*COMPLETE THE FOLLOWING*.
1/ Please repeat the blog text about Mom from "A little over" to "my childhood BFF.", switching "Mrs. Y" to "Mrs. K".
2/ Pick up the blog text about Mom where it stops and keep writing it.

··· EXCERPTED PASSAGE

Monday, December 28, 2015

In the Blink of an Eye

"Don’t cry because it’s over, smile because it happened."  -- Dr. Seuss

A little over a year ago, my mom's best friend Mrs. Y unexpectedly passed away. It was a sad loss for all of us as Mrs. Y had been an important part of Mom's life (and mine) for over four decades. Mom and Mrs. Y saw each other every week, spending countless hours talking, eating, laughing and going for walks. When they weren't together, they talked on the phone and even had plans for traveling together in the near future.

Me (with chocolate on my face) and my childhood BFF.
Knowing her dear friend was no longer here, Mom was lonely. She was also saddened by not having had the chance to say goodbye. Though I was concerned, Mom impressed me with her inner strength as she kept up with her daily walks, her cooking and sewing, and socializing with others. Still, there were times when Mom spent most of the day alone, and my heart ached for her as she was clearly missing Mrs. Y. As the year progressed, Mom started going for lunches and walks with her other friends who began calling and visiting more often. Thanks to her friendships, Mom seems much brighter and jollier these days.

At age 87, Mom has lost many people including Dad, six out of eight siblings, relatives, and countless friends. Her resilience is admirable. In an article written by Paula Span in the New York Times titled, Tougher Than They Look, scientists suggest that resilience is learned through adversities in early life and people scoring high on the resilience scale are better able to bounce back from difficulties. The article states that even in late life, resilience can be acquired. This is hopeful news!

Mom's experience made me reflect on the finitude of life, and has given me greater awareness that every single day matters. Taking this to heart, I feel gratitude for life, including its challenging aspects, and all the people contained within it. Would love to learn about your thoughts and experiences. Has adversity made you more resilient? Thank you for taking the time to read this post. 

Monday, December 14, 2015

Is Independence Overrated?

Mom as a young lady.

······
··· RECORDS

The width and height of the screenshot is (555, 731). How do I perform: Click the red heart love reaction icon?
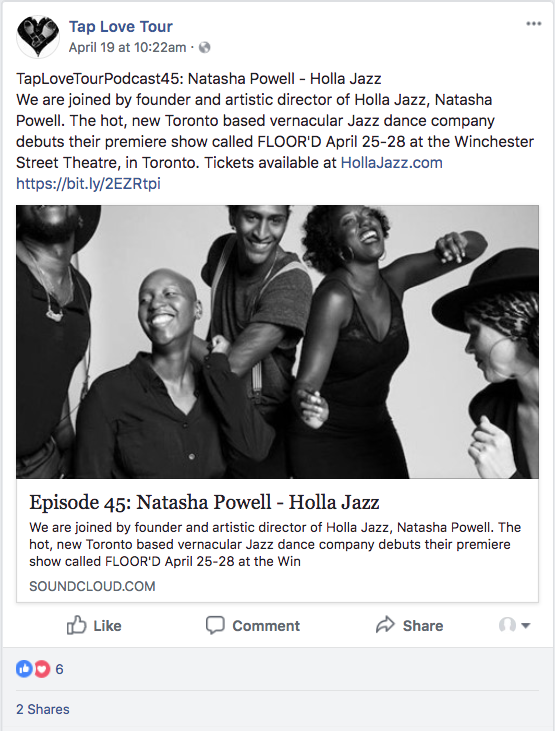(x=42, y=669)
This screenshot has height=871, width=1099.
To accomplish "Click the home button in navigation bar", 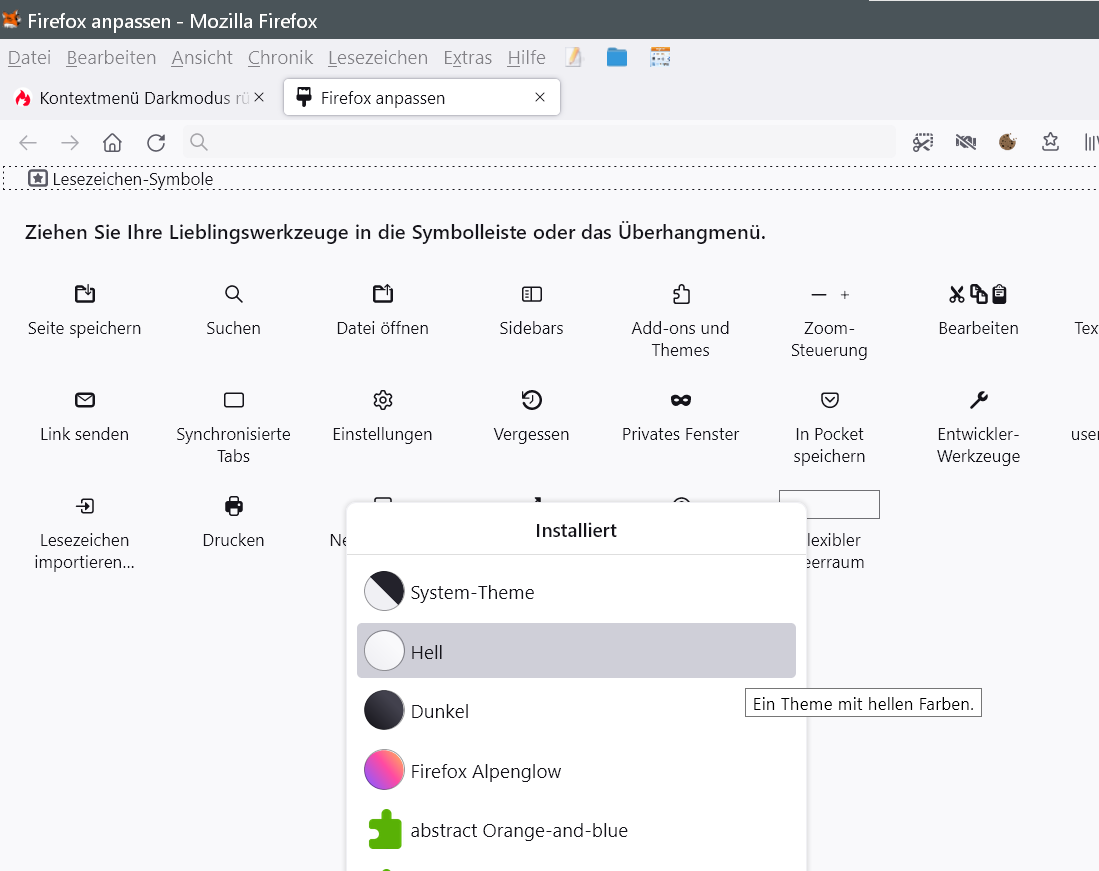I will [112, 143].
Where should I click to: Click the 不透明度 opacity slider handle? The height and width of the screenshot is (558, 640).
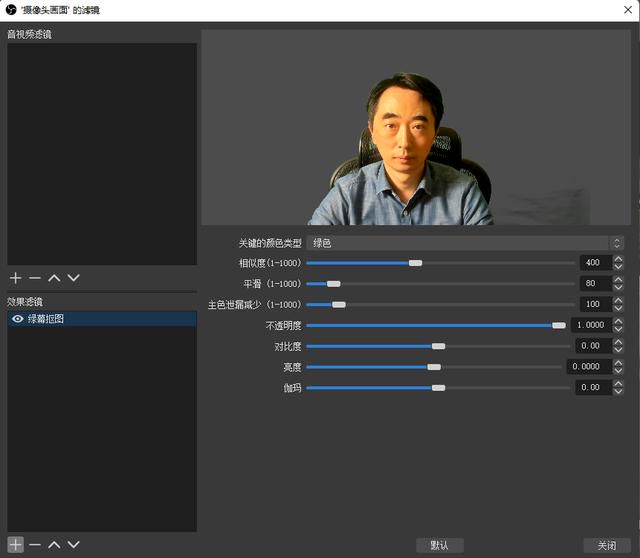click(x=559, y=325)
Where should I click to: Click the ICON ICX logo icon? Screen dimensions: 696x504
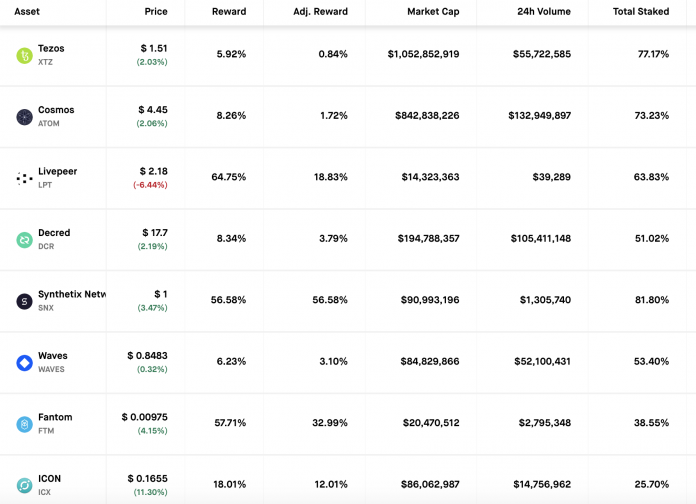tap(24, 486)
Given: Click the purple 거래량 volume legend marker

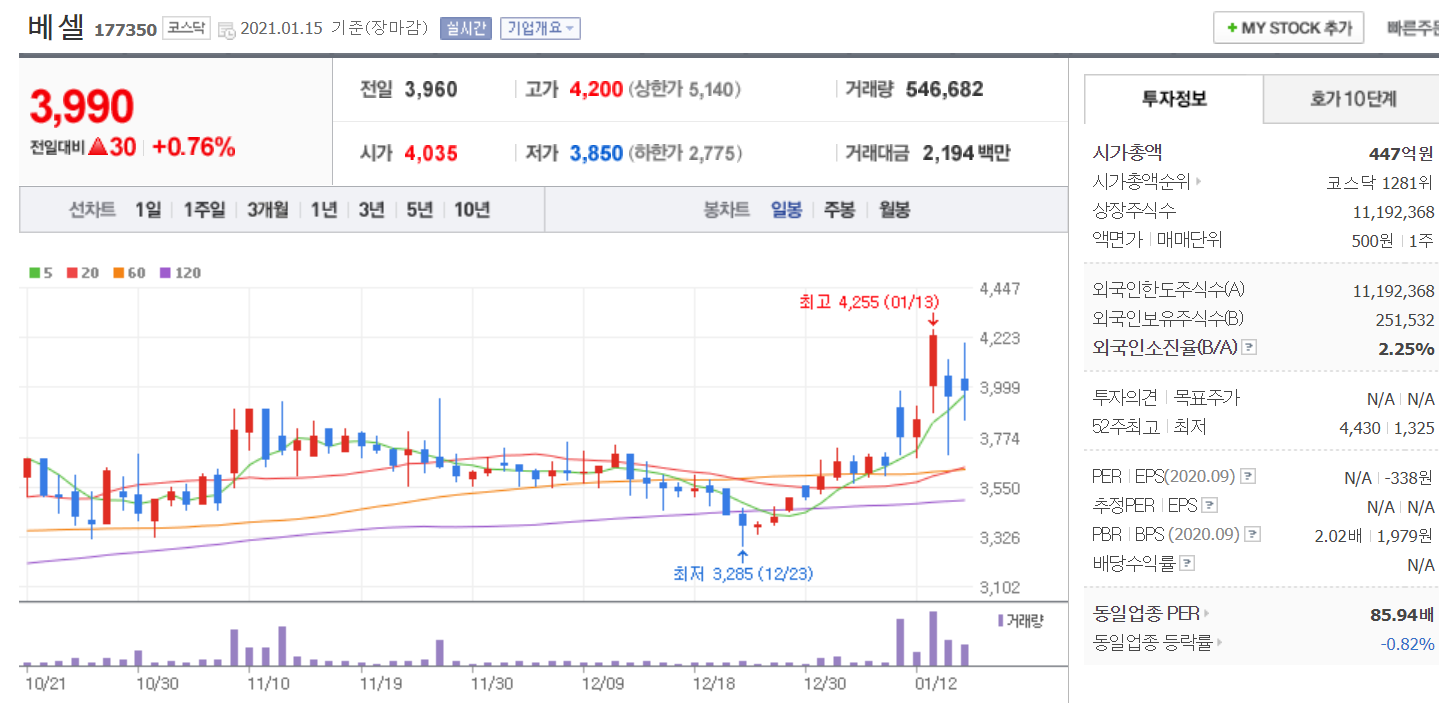Looking at the screenshot, I should [x=1000, y=621].
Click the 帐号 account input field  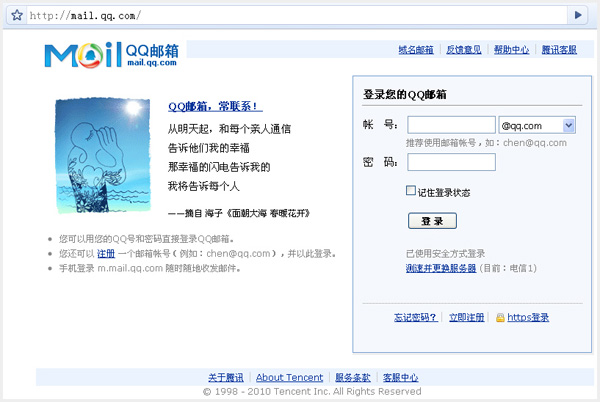click(451, 125)
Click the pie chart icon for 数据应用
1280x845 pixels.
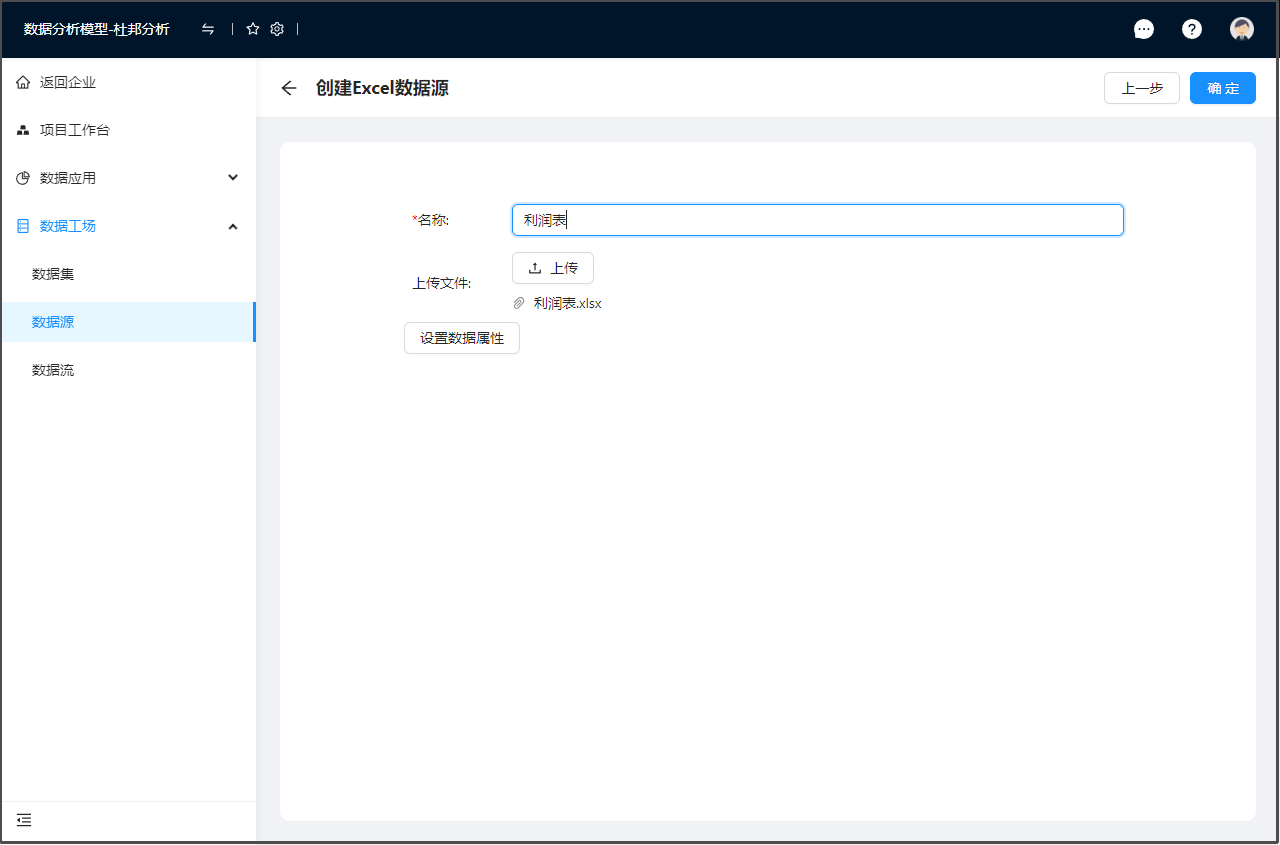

······

*TASK RESULTS*.
1/
A little over a year ago, my mom's best friend Mrs. K unexpectedly passed away. It was a sad loss for all of us as Mrs. K had been an important part of Mom's life (and mine) for over four decades. Mom and Mrs. K saw each other every week, spending countless hours talking, eating, laughing and going for walks. When they weren't together, they talked on the phone and even had plans for traveling together in the near future.

Me (with chocolate on my face) and my childhood BFF.

2/
Have realistic expectations for the kind of help you are seeking
Express your needs simply and clearly
Let others know you are there to help them as well
Praise your pals for their assistance and pat yourself for asking for help
-- Acronym for HELP by Dr. Deborah Serani

Recently, my husband and I returned from a short vacation and found Mom to be in a very grumpy mood. She stated that she pressed the wrong button on her remote so she could not get the television to work. In addition, the heater wasn't strong enough to keep her living room warm so she was freezing. All in all, Mom said she had a miserable week.

I asked her why she didn't call her friends, many of whom live within walking distance, to help figure out her television and heating dilemmas? Many of her friends also have children who live close by, within 5-10 minutes, who could resolve her issues in a pinch. Mom quietly uttered that she didn't want to be a burden to anyone. Though I wasn't entirely surprised by her comment, it made me wonder why Mom might choose to be miserable when her friends would be happy to help her.

This episode made me recall an earlier experience of Mom's friend who refused to accept help from friends and family as she faced cancer. Struggling physically and financially, she didn't want to be a burden and thought she could manage on her own. Sadly, the situation did not end well. Both Mom and her friend's experiences made me ponder why it's so hard to ask for help. There seems to be an element of shame involved in admitting we need help, but why?

Psychologist Dr. Deborah Serani discusses various myths that keep people from asking for help, and one particular myth that stood out is that asking for help makes us look vulnerable. There is also the stereotype of the frail elder that exists in society, which combined with the myths of needing help, that might make some older adults hesitant in asking for assistance. Mom's situation might also include some cultural expectations she has for me as her daughter (but we'll save this topic for another time).

In light of this situation, I try not to be too harsh with Mom. Having been raised to not be a burden to others, I may also face similar dilemmas in the not-so-far future. Rather than wondering why other people don't ask for help, however, I think I will muster up the courage to start asking for help more often. Knowing that most people enjoy supporting others, I resolve to be open to receiving help when I need it. I welcome your views on this topic. Do you think independence is overrated?